_RECORD SET_
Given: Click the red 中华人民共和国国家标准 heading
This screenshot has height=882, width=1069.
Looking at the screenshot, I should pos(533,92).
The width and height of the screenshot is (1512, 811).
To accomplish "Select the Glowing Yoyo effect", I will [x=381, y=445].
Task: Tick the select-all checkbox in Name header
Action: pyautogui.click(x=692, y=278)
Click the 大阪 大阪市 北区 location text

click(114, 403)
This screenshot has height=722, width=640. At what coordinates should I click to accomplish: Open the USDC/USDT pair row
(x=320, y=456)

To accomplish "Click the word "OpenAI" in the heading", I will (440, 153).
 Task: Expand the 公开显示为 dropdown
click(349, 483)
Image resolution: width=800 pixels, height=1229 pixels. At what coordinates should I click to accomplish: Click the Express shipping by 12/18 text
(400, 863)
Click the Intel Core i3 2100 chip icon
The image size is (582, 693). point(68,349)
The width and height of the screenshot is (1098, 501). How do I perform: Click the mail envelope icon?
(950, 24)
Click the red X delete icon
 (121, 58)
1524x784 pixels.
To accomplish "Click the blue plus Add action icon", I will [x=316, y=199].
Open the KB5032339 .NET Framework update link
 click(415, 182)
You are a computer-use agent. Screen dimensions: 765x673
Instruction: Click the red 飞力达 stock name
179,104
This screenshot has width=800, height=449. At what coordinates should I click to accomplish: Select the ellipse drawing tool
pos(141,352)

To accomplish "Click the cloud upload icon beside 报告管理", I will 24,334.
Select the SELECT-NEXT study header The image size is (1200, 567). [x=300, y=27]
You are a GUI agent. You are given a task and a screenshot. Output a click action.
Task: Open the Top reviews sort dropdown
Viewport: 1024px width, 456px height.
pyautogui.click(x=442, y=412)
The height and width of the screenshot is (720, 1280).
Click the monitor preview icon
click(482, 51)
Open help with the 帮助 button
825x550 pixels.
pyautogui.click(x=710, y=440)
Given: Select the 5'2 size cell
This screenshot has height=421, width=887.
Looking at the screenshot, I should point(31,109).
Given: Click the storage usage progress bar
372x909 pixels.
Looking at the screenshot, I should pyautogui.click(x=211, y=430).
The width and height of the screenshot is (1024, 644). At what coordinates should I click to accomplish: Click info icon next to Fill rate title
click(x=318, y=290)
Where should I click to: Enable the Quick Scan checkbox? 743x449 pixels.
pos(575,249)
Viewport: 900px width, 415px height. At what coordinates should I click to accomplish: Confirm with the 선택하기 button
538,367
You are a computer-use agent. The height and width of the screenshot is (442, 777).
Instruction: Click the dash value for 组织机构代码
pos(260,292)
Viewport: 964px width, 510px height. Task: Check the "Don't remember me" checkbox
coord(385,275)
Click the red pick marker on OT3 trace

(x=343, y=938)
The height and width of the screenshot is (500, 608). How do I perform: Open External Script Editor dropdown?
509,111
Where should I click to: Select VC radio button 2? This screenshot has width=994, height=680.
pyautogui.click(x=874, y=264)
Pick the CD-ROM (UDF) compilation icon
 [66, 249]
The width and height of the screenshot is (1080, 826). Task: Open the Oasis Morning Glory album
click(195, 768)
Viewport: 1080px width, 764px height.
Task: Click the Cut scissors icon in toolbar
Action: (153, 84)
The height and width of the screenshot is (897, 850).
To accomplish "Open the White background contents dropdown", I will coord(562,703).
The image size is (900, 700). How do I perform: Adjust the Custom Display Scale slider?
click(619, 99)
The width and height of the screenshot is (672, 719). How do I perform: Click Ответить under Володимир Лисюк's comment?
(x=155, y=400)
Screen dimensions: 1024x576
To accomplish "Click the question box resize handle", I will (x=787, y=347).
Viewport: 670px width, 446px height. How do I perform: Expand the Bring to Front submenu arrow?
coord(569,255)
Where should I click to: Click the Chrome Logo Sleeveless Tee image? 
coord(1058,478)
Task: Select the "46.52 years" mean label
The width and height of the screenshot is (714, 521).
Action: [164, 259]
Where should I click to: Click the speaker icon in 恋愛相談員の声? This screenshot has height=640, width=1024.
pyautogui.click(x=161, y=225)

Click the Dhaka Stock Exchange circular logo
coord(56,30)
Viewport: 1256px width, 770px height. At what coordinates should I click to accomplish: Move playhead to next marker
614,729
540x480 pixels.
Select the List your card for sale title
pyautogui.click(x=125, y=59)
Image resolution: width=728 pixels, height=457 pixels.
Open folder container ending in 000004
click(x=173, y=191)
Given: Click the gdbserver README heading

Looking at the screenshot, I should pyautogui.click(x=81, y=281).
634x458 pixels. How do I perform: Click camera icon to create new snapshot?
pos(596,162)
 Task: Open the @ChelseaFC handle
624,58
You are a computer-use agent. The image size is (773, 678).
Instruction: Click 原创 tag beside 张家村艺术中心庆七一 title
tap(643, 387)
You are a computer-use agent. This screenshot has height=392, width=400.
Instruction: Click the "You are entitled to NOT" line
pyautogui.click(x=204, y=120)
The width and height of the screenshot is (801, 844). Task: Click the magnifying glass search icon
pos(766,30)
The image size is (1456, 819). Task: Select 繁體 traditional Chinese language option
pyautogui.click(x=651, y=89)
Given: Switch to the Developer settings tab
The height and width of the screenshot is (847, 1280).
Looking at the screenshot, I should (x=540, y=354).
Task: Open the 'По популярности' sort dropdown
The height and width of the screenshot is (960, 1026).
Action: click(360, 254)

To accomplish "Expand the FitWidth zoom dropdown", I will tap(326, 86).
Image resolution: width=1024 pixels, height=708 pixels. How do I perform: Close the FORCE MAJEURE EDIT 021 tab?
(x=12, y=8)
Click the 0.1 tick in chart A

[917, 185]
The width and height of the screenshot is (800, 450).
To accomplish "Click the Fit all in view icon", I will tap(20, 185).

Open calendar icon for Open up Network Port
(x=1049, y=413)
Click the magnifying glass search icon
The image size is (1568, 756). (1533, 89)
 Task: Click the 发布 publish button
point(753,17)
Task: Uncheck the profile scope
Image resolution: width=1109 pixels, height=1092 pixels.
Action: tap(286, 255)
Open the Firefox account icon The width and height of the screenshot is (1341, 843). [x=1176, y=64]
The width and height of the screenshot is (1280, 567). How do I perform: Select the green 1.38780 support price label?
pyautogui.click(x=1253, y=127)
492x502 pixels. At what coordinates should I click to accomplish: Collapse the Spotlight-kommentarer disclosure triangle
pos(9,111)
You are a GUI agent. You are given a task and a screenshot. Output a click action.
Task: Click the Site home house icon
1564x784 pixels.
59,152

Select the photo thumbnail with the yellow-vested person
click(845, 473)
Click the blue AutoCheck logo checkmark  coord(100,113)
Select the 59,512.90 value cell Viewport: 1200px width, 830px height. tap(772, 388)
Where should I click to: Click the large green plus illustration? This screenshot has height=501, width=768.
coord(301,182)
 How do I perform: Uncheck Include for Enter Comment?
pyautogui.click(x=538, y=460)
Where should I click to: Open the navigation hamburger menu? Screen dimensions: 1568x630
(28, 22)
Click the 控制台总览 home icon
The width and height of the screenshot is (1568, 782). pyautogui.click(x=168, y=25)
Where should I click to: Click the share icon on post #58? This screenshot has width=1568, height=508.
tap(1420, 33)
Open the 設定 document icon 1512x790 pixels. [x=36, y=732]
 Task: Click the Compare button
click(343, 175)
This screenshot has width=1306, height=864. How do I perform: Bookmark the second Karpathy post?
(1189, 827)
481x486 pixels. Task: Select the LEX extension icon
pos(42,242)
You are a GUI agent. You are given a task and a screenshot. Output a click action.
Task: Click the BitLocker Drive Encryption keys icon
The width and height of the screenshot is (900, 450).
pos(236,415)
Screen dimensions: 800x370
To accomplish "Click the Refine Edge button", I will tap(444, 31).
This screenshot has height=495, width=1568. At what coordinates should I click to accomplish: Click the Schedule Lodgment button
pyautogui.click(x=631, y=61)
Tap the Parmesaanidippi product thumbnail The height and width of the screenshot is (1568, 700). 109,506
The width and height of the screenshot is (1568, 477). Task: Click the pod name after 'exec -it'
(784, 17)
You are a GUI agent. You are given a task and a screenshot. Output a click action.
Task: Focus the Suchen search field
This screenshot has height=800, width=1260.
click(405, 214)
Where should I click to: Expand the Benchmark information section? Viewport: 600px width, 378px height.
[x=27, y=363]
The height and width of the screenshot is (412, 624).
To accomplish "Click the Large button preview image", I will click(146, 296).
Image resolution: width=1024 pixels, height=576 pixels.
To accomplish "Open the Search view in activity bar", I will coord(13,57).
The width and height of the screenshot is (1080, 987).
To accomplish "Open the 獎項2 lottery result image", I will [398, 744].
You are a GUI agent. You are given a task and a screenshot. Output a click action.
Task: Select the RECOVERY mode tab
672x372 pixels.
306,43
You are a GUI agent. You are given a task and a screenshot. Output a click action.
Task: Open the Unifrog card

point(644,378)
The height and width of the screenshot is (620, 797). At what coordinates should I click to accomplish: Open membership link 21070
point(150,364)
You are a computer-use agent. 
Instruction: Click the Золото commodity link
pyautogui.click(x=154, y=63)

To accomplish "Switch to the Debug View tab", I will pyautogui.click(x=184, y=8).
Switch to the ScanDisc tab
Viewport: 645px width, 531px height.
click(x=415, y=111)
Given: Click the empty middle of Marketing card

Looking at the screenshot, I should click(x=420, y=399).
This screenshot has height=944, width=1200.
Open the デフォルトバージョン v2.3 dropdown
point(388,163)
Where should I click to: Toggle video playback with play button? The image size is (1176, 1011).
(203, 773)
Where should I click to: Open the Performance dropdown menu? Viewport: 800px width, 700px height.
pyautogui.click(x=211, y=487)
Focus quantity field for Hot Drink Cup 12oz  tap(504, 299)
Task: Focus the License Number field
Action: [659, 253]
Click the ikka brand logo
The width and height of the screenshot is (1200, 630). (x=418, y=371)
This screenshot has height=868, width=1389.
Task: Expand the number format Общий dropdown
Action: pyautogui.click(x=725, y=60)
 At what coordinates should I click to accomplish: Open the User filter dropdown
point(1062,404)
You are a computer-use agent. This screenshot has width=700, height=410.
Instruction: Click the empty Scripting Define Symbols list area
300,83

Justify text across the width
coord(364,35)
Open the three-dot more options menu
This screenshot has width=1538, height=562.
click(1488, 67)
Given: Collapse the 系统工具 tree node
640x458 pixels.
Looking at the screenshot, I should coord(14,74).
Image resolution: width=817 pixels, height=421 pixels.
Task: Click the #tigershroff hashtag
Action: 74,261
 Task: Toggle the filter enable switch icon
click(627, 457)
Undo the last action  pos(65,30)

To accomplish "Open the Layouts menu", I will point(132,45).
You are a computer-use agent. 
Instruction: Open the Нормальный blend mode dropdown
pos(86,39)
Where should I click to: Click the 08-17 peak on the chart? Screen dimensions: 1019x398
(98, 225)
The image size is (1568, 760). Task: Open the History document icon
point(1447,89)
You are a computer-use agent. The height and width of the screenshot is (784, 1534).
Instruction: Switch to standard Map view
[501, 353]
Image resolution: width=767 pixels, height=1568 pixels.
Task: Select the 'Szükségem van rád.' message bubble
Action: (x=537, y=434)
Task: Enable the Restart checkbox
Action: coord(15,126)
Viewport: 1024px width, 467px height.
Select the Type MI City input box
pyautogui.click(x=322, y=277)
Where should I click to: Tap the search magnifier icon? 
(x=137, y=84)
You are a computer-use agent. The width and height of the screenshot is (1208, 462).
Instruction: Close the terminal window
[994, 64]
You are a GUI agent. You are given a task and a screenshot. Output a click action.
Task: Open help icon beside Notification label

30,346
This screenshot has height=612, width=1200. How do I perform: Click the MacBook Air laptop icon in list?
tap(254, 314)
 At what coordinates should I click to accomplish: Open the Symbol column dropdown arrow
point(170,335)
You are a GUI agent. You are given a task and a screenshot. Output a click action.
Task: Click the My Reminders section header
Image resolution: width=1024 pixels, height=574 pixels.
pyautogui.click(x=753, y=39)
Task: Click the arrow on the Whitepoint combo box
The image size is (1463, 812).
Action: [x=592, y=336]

_TASK DETAILS_
Starting from the data above, filter for lines with "blue" and copy each one.

_TASK SOLUTION_
To accomplish "Click the blue plus Add action icon", I will [x=316, y=199].
Click the blue AutoCheck logo checkmark  coord(100,113)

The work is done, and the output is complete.